夜の霧山城を多くの兵士が取り囲んでいる。それは木造具政の手勢だ。


その囲みの中に反乱軍を率いる木造具政がいた。彼はまだじっと城を眺めている。そんな彼の傍に一人の侍が、報告の為に駆け寄った。


「報告いたします。北畠具房様はわが方で確保いたしました!!」


「よし、そのまま松坂城に連れて行け。誰にも会わすんじゃないぞ」


「はっ。それではこのまま城内の者達に投降するように説得いたします」


木造具政は黙ったまま首を振った。


「必要なのは北畠具房だけじゃ。このまま押し入って全員撫で斬りにしろ!!」


「とっ殿!!それはあまりに苛烈な所業。彼らとて北畠一門でございますぞ」


木造具政は城を見ながら語り掛けるかのように言った。


「……我が主君である北畠具教は甘い男だと思うがその方はどう思うか?」


「はっ、確かにこの戦乱の時代を生きておられる方とは思えぬほど、お優しい方だとは思いますが……」


「だからの……この俺は、奴と同じ様に甘い決断をする訳にはいかんのじゃ。同じ様な事しか出来ないなら、あのにっくき北畠具教と変わらんだからな」


その侍は驚いた顔を浮かべた。


「そっそれだけの理由ですか!!」


「うるさい!兎に角勝負をかけたのじゃ。今更後戻りなど出来ん。遠慮などいらん、女子供も構わずやれ!!」


「は、はっ。それでは直ちに攻撃を仕掛けます」


木造具政から指示を受けた侍が慌てながら法螺貝を吹く。闇夜に響くその音と共に一斉に木造具政の手勢が城内に押し寄せるのであった。


木造具政は自分の側近の一人に指示を出した。


「志摩の九鬼、それと志摩七党から残らず人質を出させよ。多少力づくでも構わん。志摩国は完全に我が方で抑えよ!!」


「はっ直ちに行動を開始します」


志摩を抑えないと、木造具政は二重戦線を抱え込む事となる。ここは絶対に失う訳にはいかない。


南伊勢の木造具政と美濃の斎藤龍興によって、尾張と北伊勢を支配する北畠具教を抑え込まなくてはこの戦いに勝機はない。志摩の支配権は生命線である。


(もう行くしかない。見とれよ北畠具教。俺をお前を倒し北畠当主になる!!みとれよぉぉぉぉぉ)


木造具政はただ意味なく高笑いをしている。溢れ出すアドレナリン。傍から見れば狂気だがその結末はどうなるであろうか……




一方、霧山城内は大混乱に陥っていた。押し寄せる木造具政の手勢に守備側はなすすべがない。北畠具房が城から脱出したとの報は既に広まっており、最早城兵に戦う意味を失っている。

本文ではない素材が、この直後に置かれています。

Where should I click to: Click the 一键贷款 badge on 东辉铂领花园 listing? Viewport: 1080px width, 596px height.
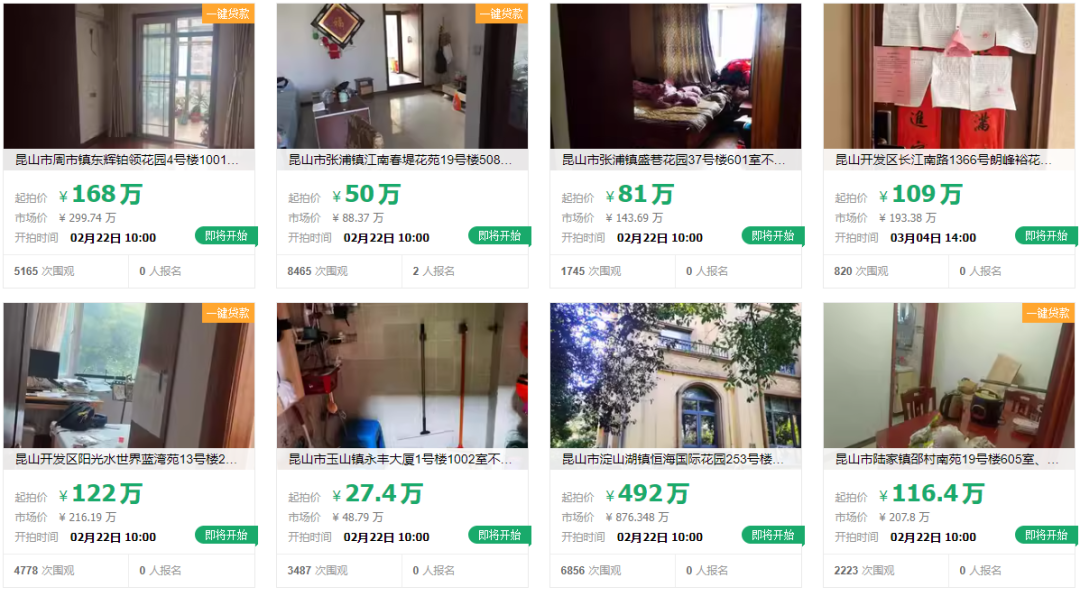tap(228, 14)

持ちこたえられない。


「北畠政成様!!最早これまででございます。城から脱出を!!」


「ならん!!お前達だけでも逃げよ。俺は逃げるわけにはいかんのだ!!」


猛将である北畠政成にとって、落城して落ち延びるなど到底看過できないのであった。それに信頼してこの城を任せてくれた北畠具教に合わせる顔がない。


「いたぞ!!敵の大将首だ!!」


北畠政成がいる部屋に木造具政の兵士達が押し寄せてきた。激しい斬りあいになるが多数に無勢。必死に戦う北畠政成だったが、遂に彼の身体に槍が突き刺さる。


「無念じゃ……我が殿が天下取るのを見たかった……」


いつの間にか城内から火の手が上がる。それはやがて業火となり全てを焼き尽くさんという勢いになった。


霧山城の戦いはあっという間にけりが付いた。南伊勢の抵抗勢力となりうる霧山城を潰した木造具政は、南伊勢・志摩の豪族達の抑え込みに急ぐ。果たして彼の野望は成功するであろうか……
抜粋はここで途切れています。